The Dutch Supreme Court issued a ruling on the Dutch tax treatment of a German Sondervermögen with a single investor. The case is relevant for funds that claim refunds of Dutch dividend withholding tax. The EU law questions on the matter remain unanswered pending a final decision by the ECJ in case C-156/17 (Köln Aktienfonds).
For the first time, the Dutch Supreme Court applied the Danish beneficial ownership judgements (ECJ C-116/16 and C-117/16) in a Dutch CIT case. The case involves a low substance, non-conduit holding structure. The Supreme Court acknowledges that the Netherlands must apply the EU tax abuse concept to the Dutch CIT regime applicable to foreign substantial shareholders in 2012. This means that the tax authorities should prove the existence of a tax abusive motive (subjective test), but the taxpayer may provide counter-evidence that the structure is not artificial and devoid of economic reality (objective test). This case underlines the importance of real substance in case a tax benefit is obtained.
An interesting Dutch lower court pilot case was published last Friday regarding Dutch dividend withholding tax reclaims by a German open investment fund (Publikum Sondervermögen). The German fund argued that the reclaim should be granted because of its comparability with a Dutch fiscal investment institution (FBI).
Today, we moved into our new office at Amstel 228. We wish everyone a happy new year - may 2020 be full of tax benefits!
The new Decree on financial and operational lease has been published (effective per 1 January 2020). The Decree confirms that the tax authorities do not accept the IFRS 16 treatment of operational leases for Dutch tax purposes (in line with an earlier announcement). This generates a book-to-tax difference. For Dutch tax purposes, the yearly nominal operational lease expense is taken into account. Therefore, neither the lease asset and payment liability, nor the annual amortization and interest expenses are booked. This has an impact on the tax assets of a company, the earnings stripping rule and transfer pricing calculations.
The Dutch Senate just approved various tax bills, including the 2020 tax plan, anti-hybrid rules (ATAD2), mandatory disclosure rules (DAC6) and withholding tax rules per 2021. The tax plan contains a reduction in the Dutch CIT rate (headline rate dropping to 21.7% per 2021). Regarding DAC6, further guidance on the rules and on the use of the webportal for DAC6 reporting should be published early 2020. The Senate adopted a motion to soften the effects of double taxation resulting from the anti-hybrid rules.

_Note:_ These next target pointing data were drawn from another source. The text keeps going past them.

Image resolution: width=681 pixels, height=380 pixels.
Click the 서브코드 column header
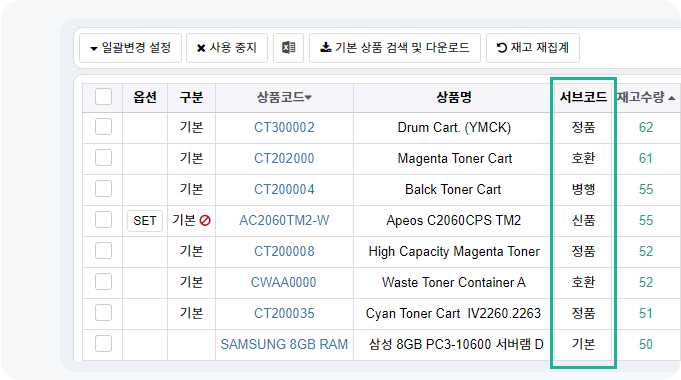pyautogui.click(x=583, y=97)
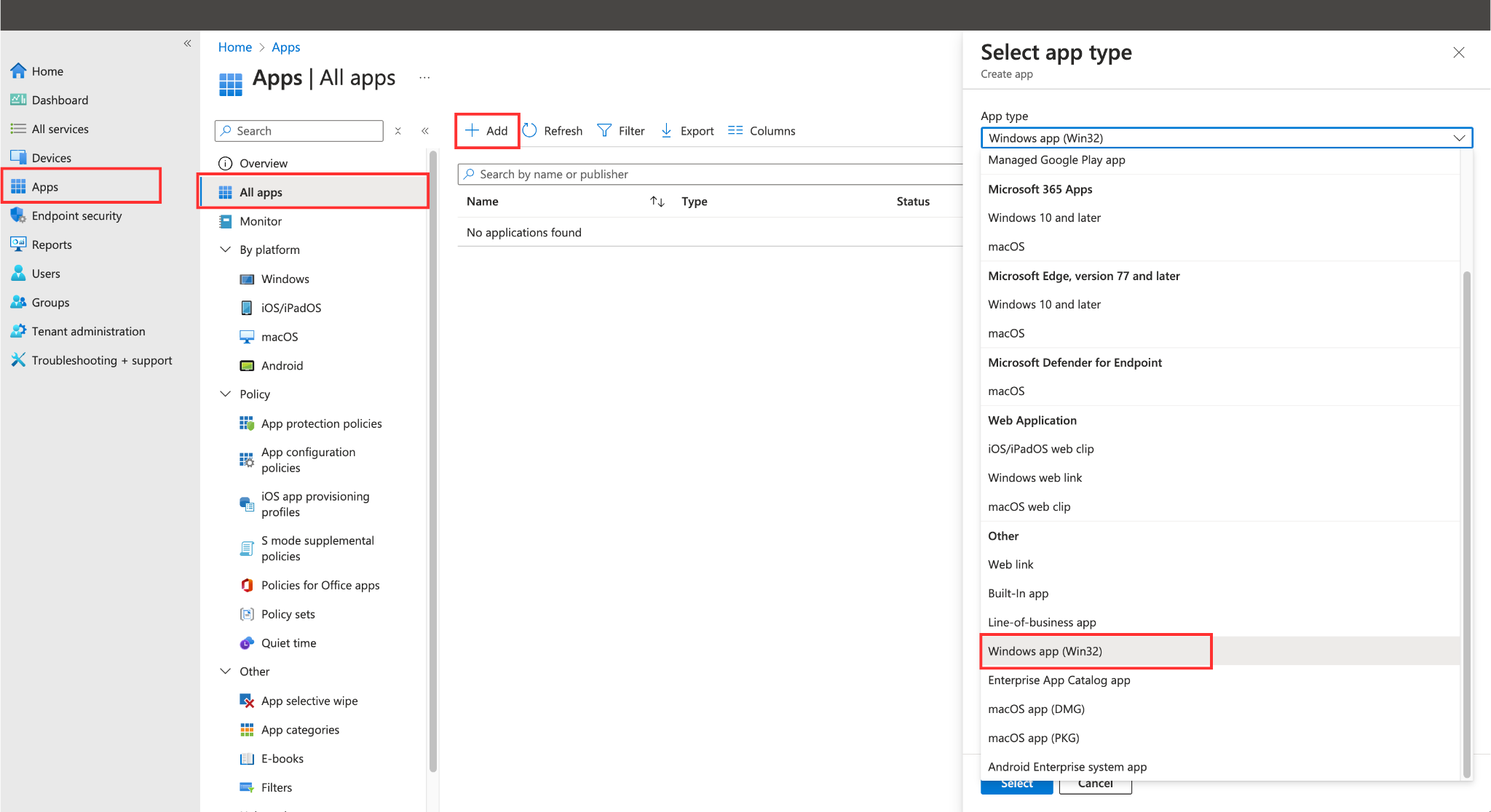Open the App type dropdown box

1226,138
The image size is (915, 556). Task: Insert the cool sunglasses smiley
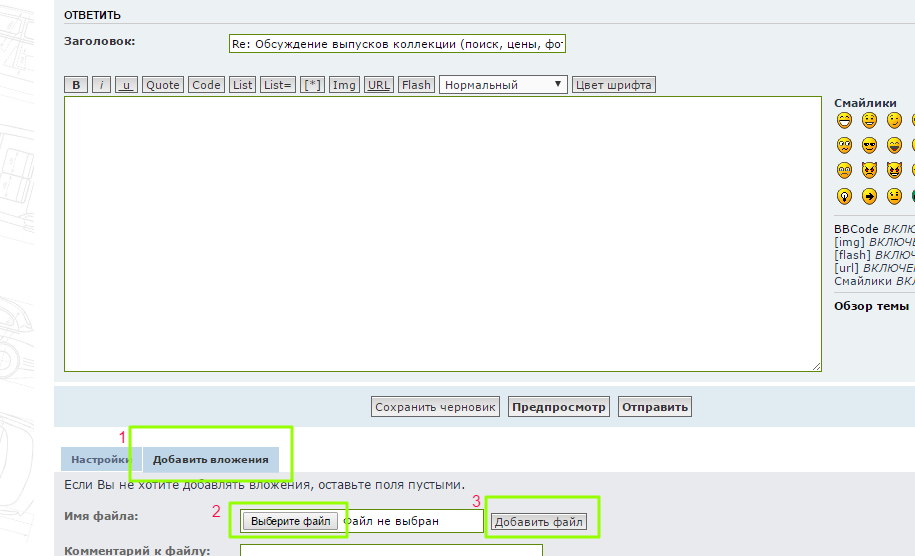(869, 145)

The formal Decree abolishing access to the US-NL tax treaty for reverse hybrid entities (such as certain CVs) per 1 January 2020 has just been published. The Decree is in line with an earlier announcement and clarifies that existing rulings or permits will not be grandfathered. In addition, the March 1997 Decree granting treaty access to hybrid recipients will be reconsidered (potentially resulting in double taxation). This can be seen in the context of a wider reconsideration of Dutch transparency criteria.
A draft decree on increased substance requirements for Dutch financing and licensing companies has been published. New substance requirements include €100k of wage costs and an office in the Netherlands, to be utilized for the financing/licensing function. Not meeting the substance requirements results in information exchange with source countries.
The effective date of the new substance requirements for Dutch financing, licensing and leasing companies will be 1 January 2021.